▶ _Exercise directions_
Please print nothing but the lines from the one containing "The height and" to the final line below, exactly, and no pictures.

(Collected data entries)
*****

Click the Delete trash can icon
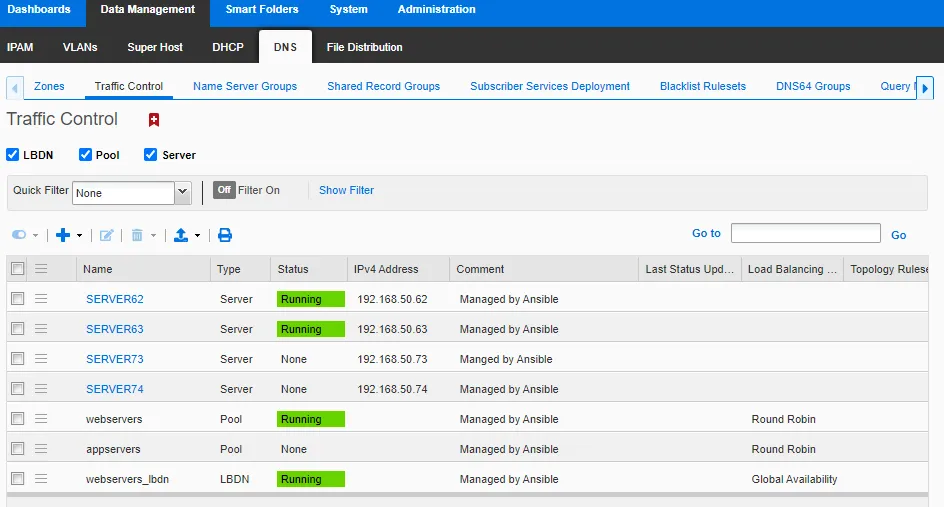Viewport: 944px width, 507px height. click(137, 235)
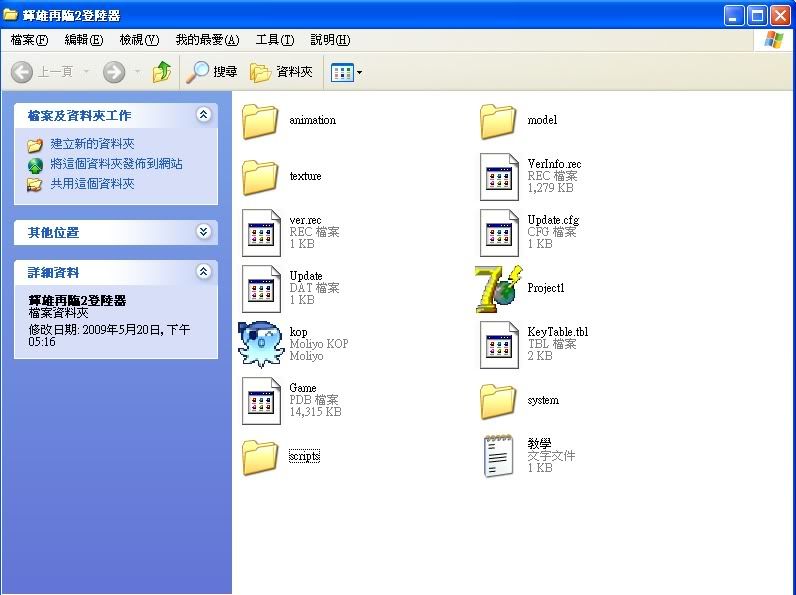Select the VerInfo.rec file icon
Viewport: 796px width, 595px height.
[498, 177]
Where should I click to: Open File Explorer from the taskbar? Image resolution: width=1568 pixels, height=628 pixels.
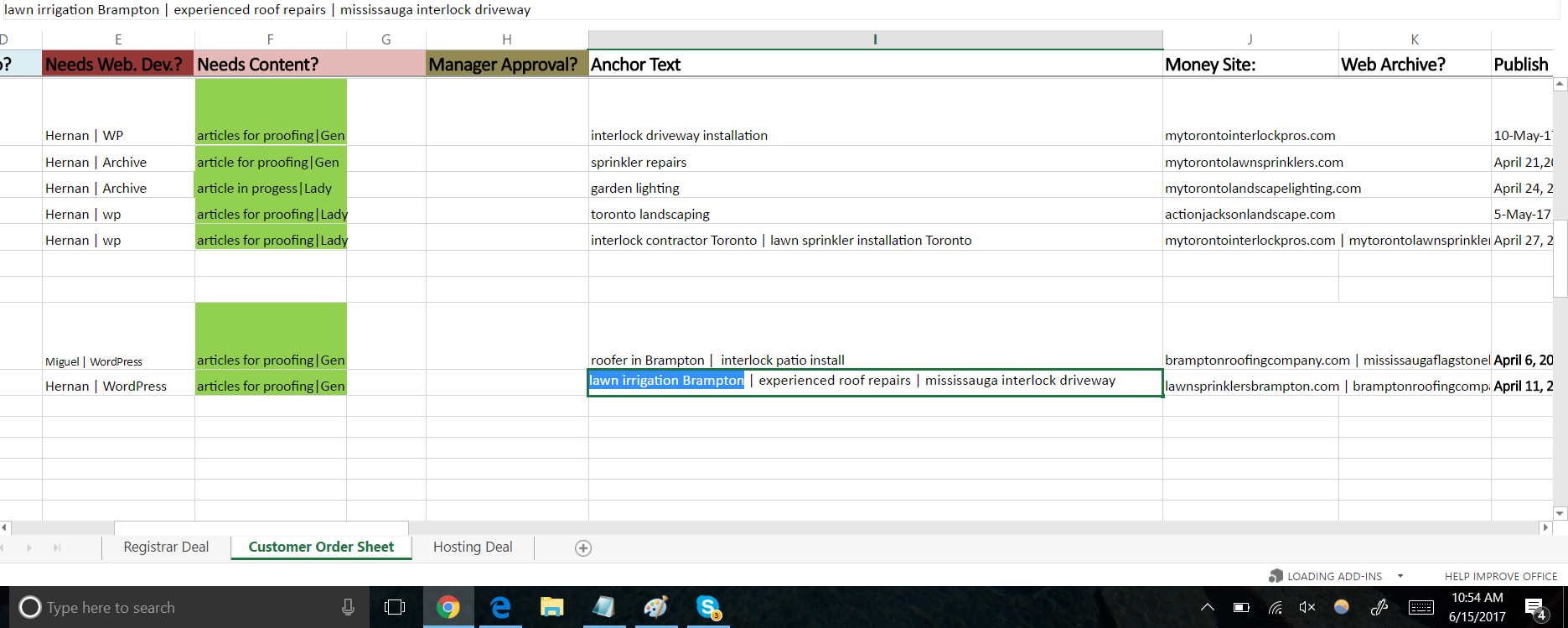[x=551, y=607]
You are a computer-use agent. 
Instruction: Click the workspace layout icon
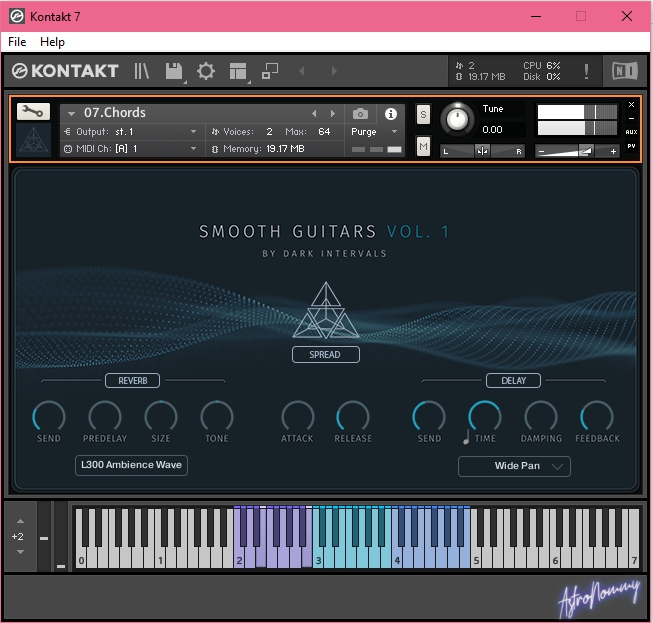238,71
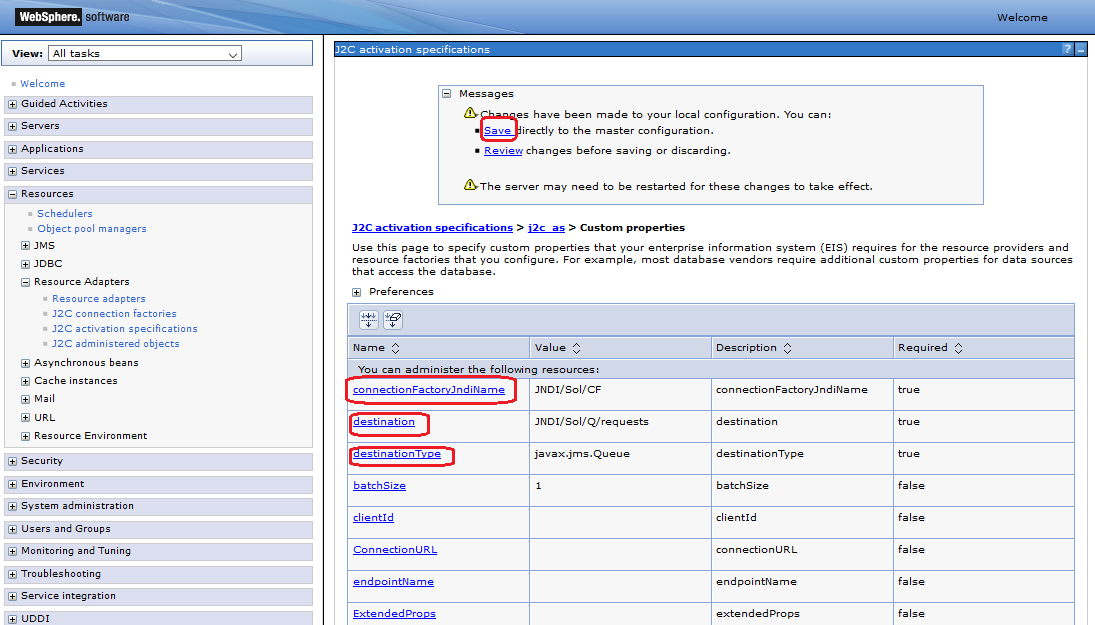
Task: Click Review changes link
Action: tap(503, 151)
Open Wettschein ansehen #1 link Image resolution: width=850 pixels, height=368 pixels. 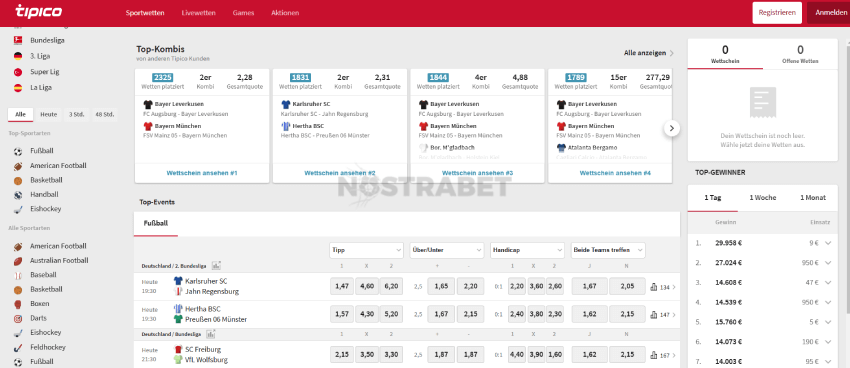pyautogui.click(x=202, y=173)
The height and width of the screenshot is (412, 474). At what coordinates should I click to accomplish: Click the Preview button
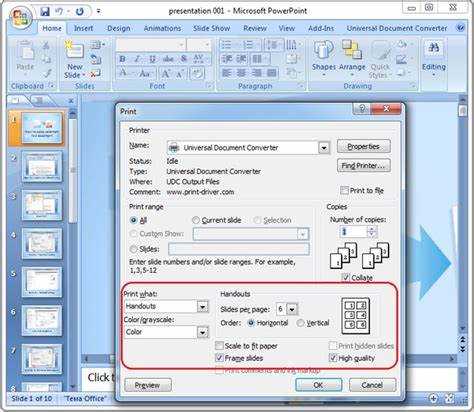[x=148, y=385]
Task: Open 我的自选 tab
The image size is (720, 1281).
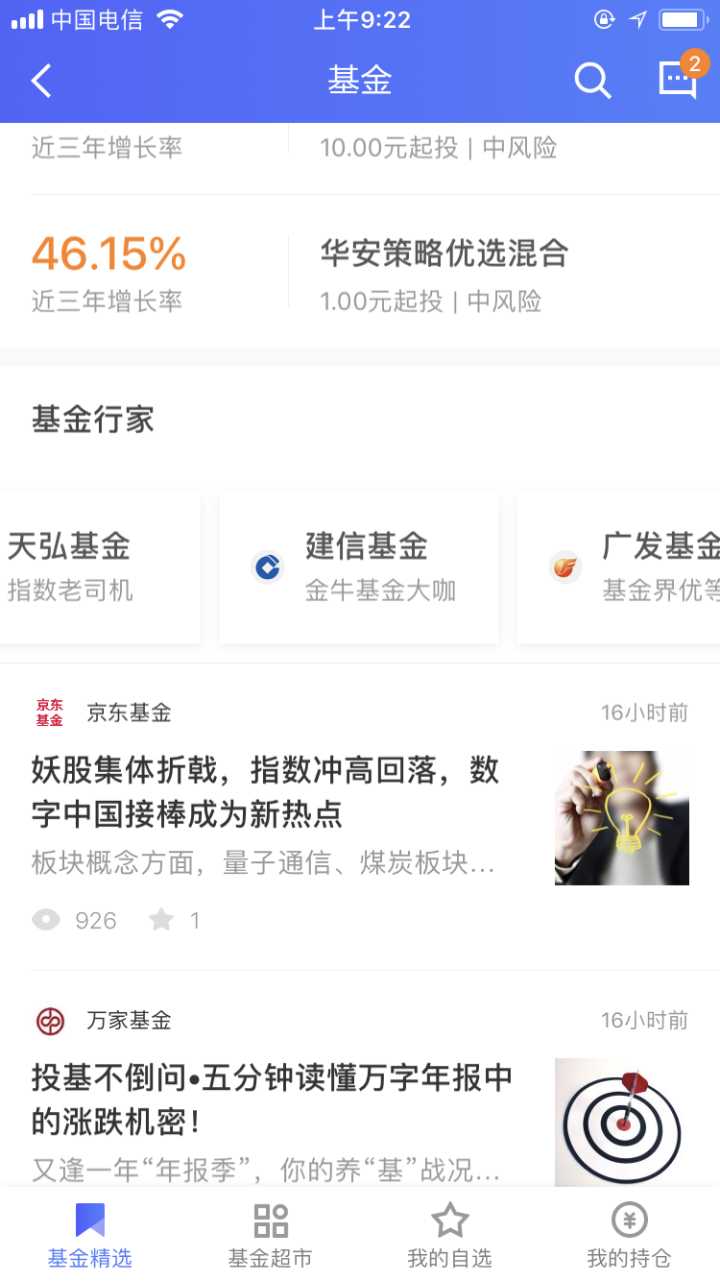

*****

▶ _Result of the exercise_
The height and width of the screenshot is (412, 474). At what coordinates should I click to accomplish: Click the Preview button
[x=148, y=385]
Task: Open 我的自选 tab
The image size is (720, 1281).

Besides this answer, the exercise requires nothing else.